Reflex sympathetic dystrophy is a syndrome that may develop as a consequence of any noxious stimulus (trauma, ets.) chronically affecting the sympathetic system in the limbs, craniocervical region, thoracolumbar region, or visceral organs (stroke, heart attack, or cancer). The original injury is usually minor in nature. The lesion may be obvious on the surface or concealed. The syndrome is characterized by:

1. Allodynic pain (pain induced by a non-noxious stimulus), hyperpathic pain (over-reation with pain to stimulus which may persist after the stimulation has ceased). The pain is usually practically constant, burning, and/or stabbing in nature. In early stages of the disease the pain is abated with sympathetic nerve blocks (such as IV Phentolamine, and Bier block).
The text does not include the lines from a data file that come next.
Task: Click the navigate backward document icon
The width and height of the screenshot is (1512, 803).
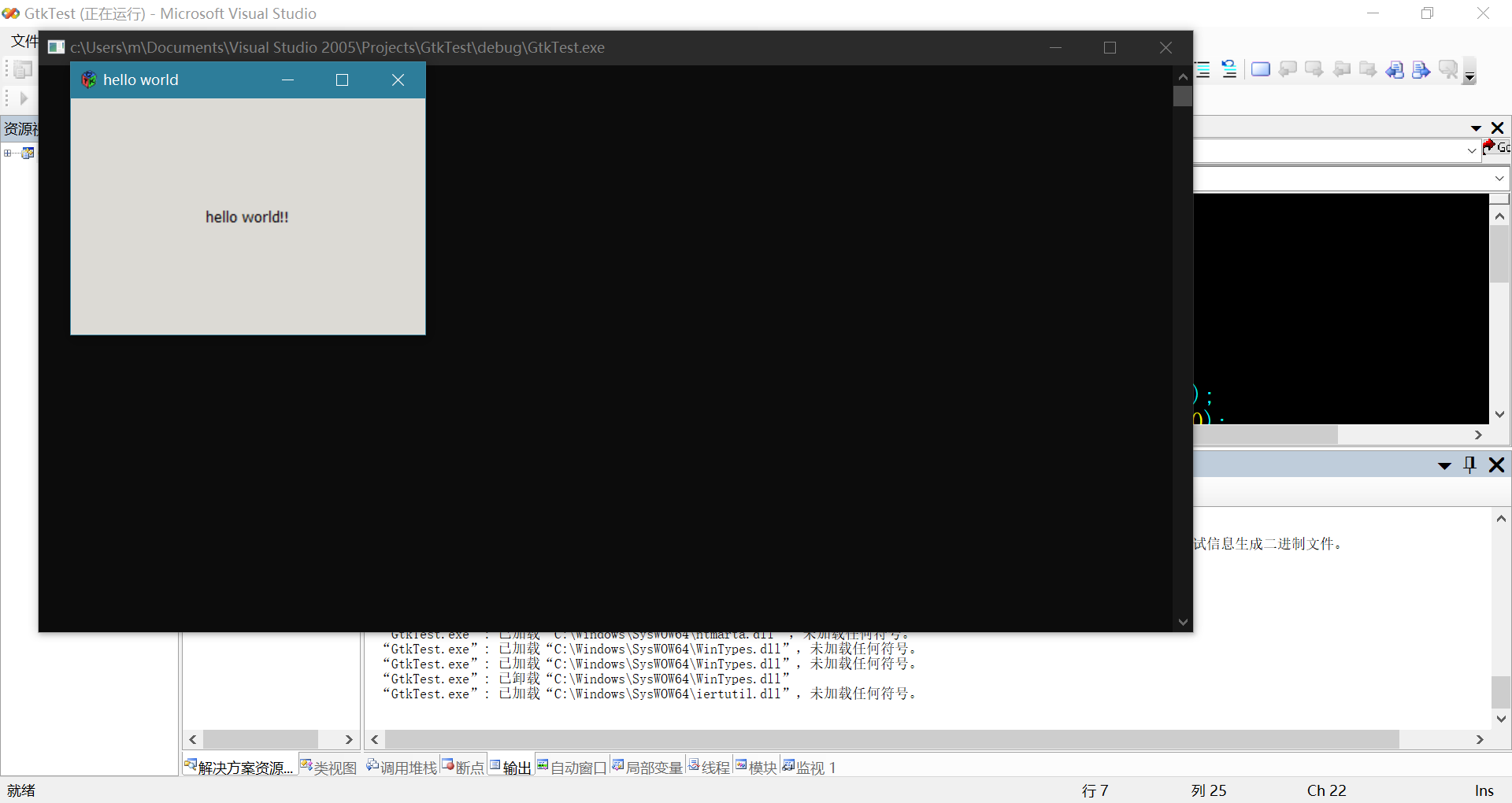Action: click(x=1395, y=70)
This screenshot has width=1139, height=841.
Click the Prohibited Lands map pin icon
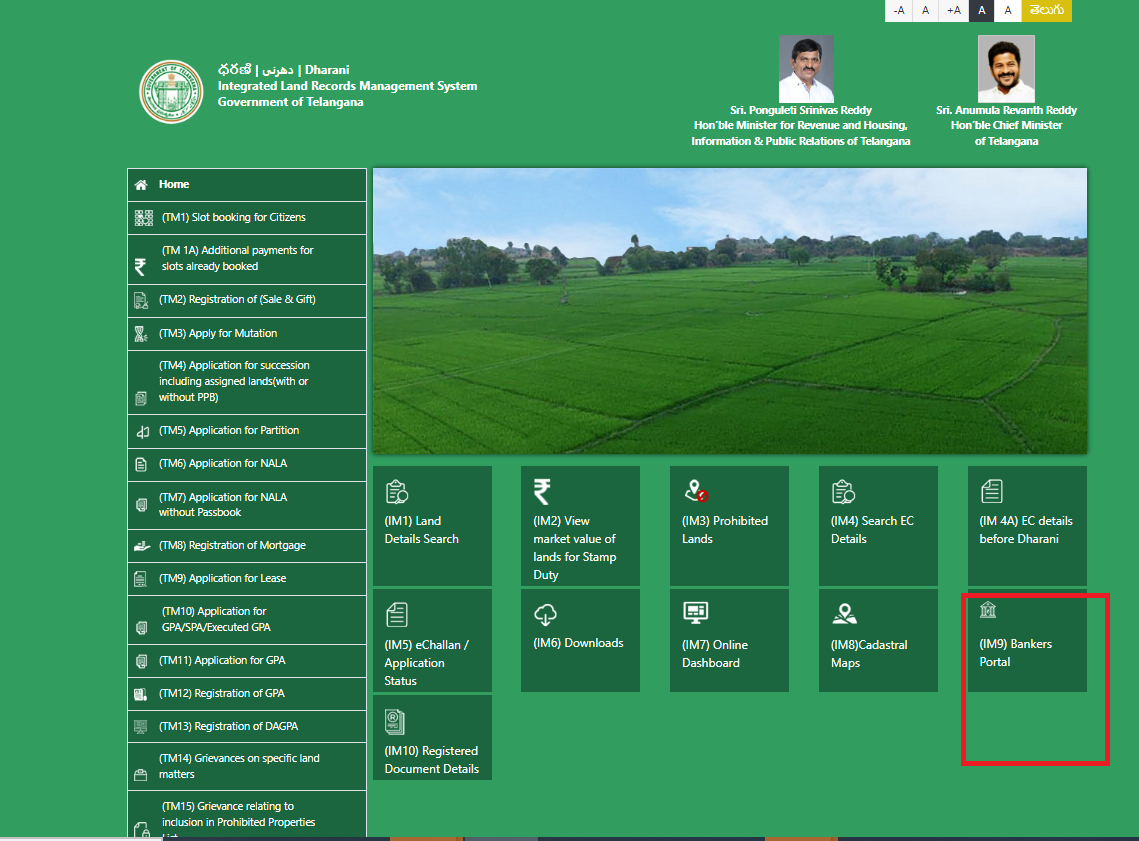pos(696,491)
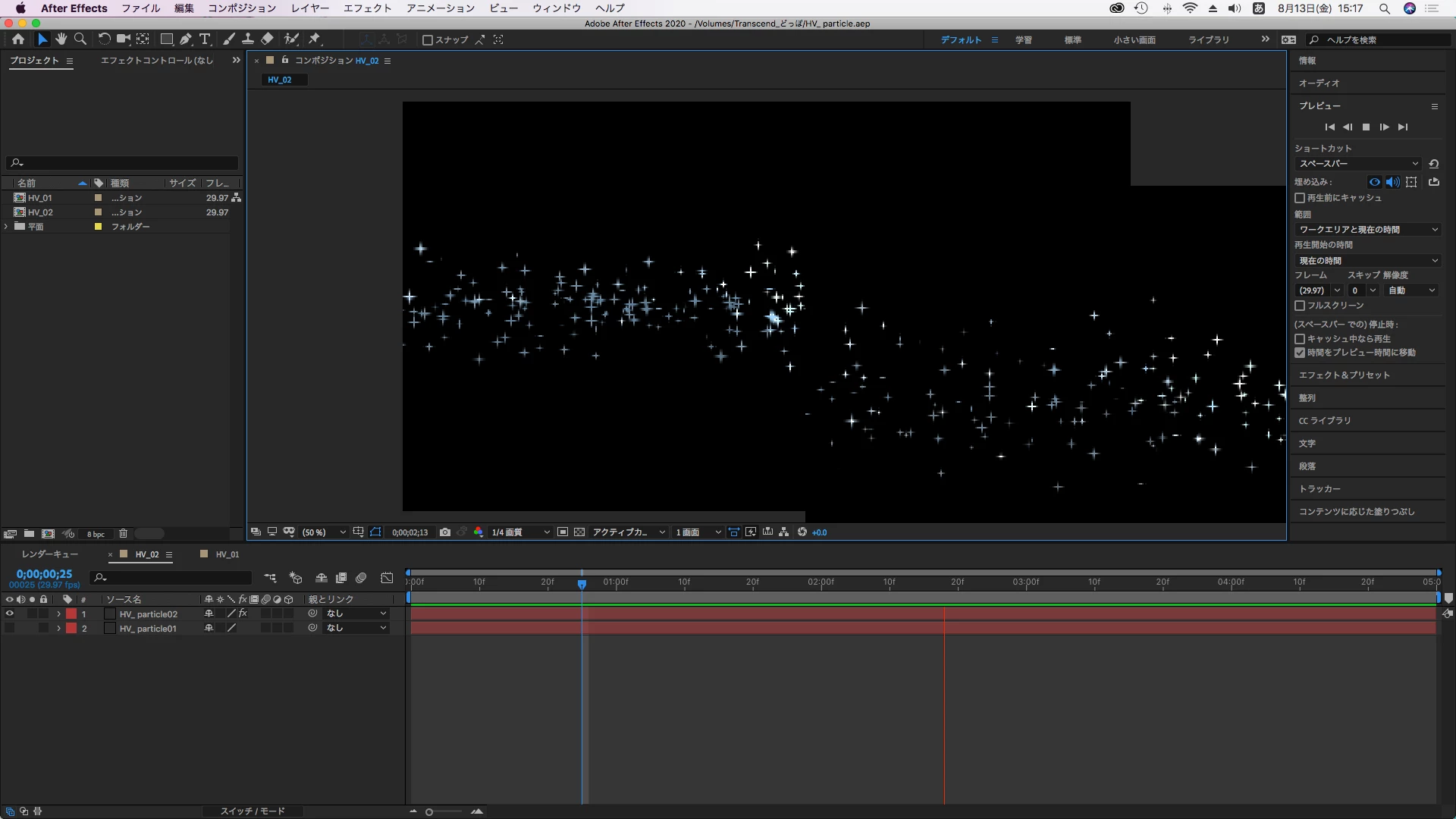Switch to HV_01 timeline tab

coord(227,554)
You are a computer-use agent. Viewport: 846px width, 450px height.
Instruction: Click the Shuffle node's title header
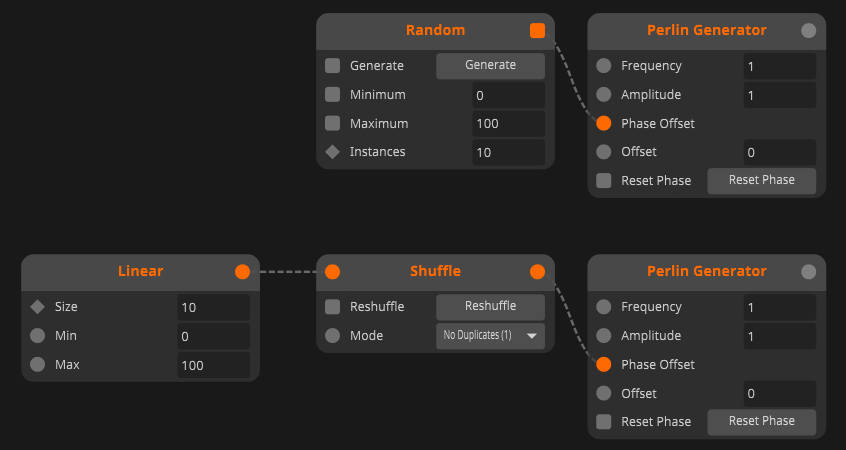pyautogui.click(x=435, y=271)
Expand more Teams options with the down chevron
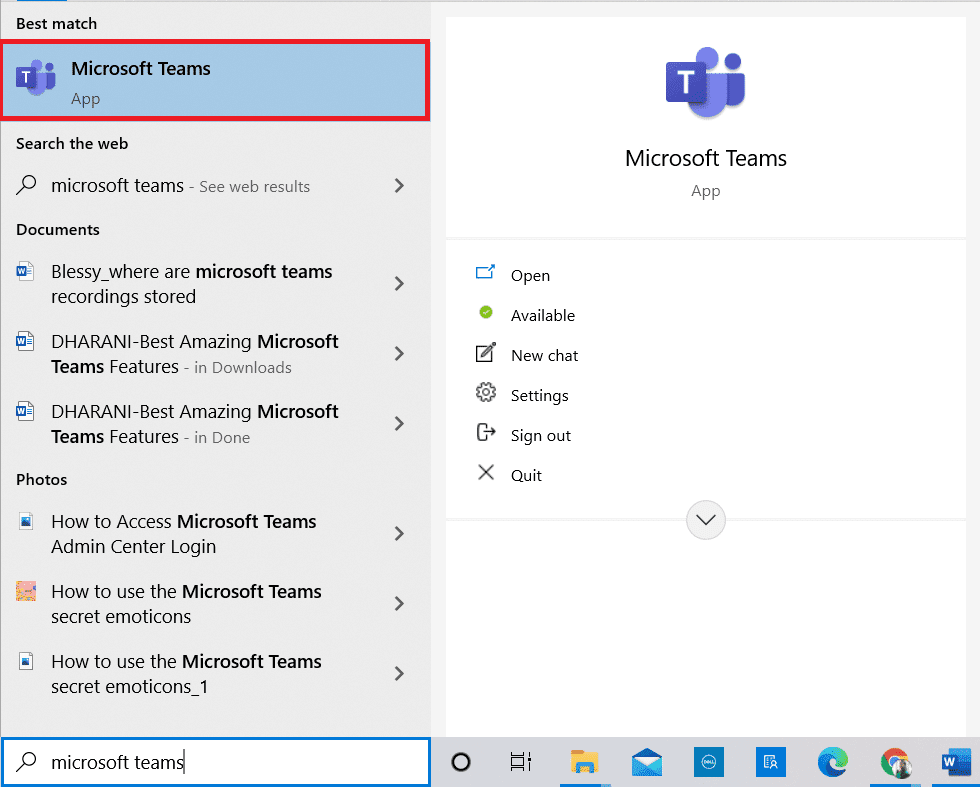 coord(705,520)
In lare stages of the disease the sympathetic block may not effectively or completely control the pain (the pain is no longer sympathetically maintained pain-or SMP).

2. Efferent vascular, motor, and sudomotor response to the pain. This is in the form of vasoconstriction with cold extremity in the area surrounding the lesion, muscle spasms, tremor, dystonia, and abnormal sweating.

3. Edema, inflammation, and dystrophic changes due to the disturbance of sympathetic function which results in the extravastion of fluids, neurodermatitis, cell membrane and immune system disturbance with secondary inflammation.

4. Due to the fact that the sympathetic afferent input chronically stimulates the limbic (frontal temporal) system, the patient suffers from insomnia, agitation, depression, poor memory, and poor judgment (fig. 6).

The neuropathic and especially SMP afferent pain fibers (paleocortical) is more mutisynaptic and terminates in medial thalamic nuclei and bilateral limbic structures. The somesthetic (neocortical) afferent fibers undergo less synaptic relays. They terminate in the lateral nuclei of thalamus and in the contralateral neocortical somatosensory parietal region. The sympathetic input almost exclusively terminates in the limbic system (Benarroch, Mayo Clinic Proceedings, 10/93) and results in insomnia, agitation, depression, poor memory, and poor judgment.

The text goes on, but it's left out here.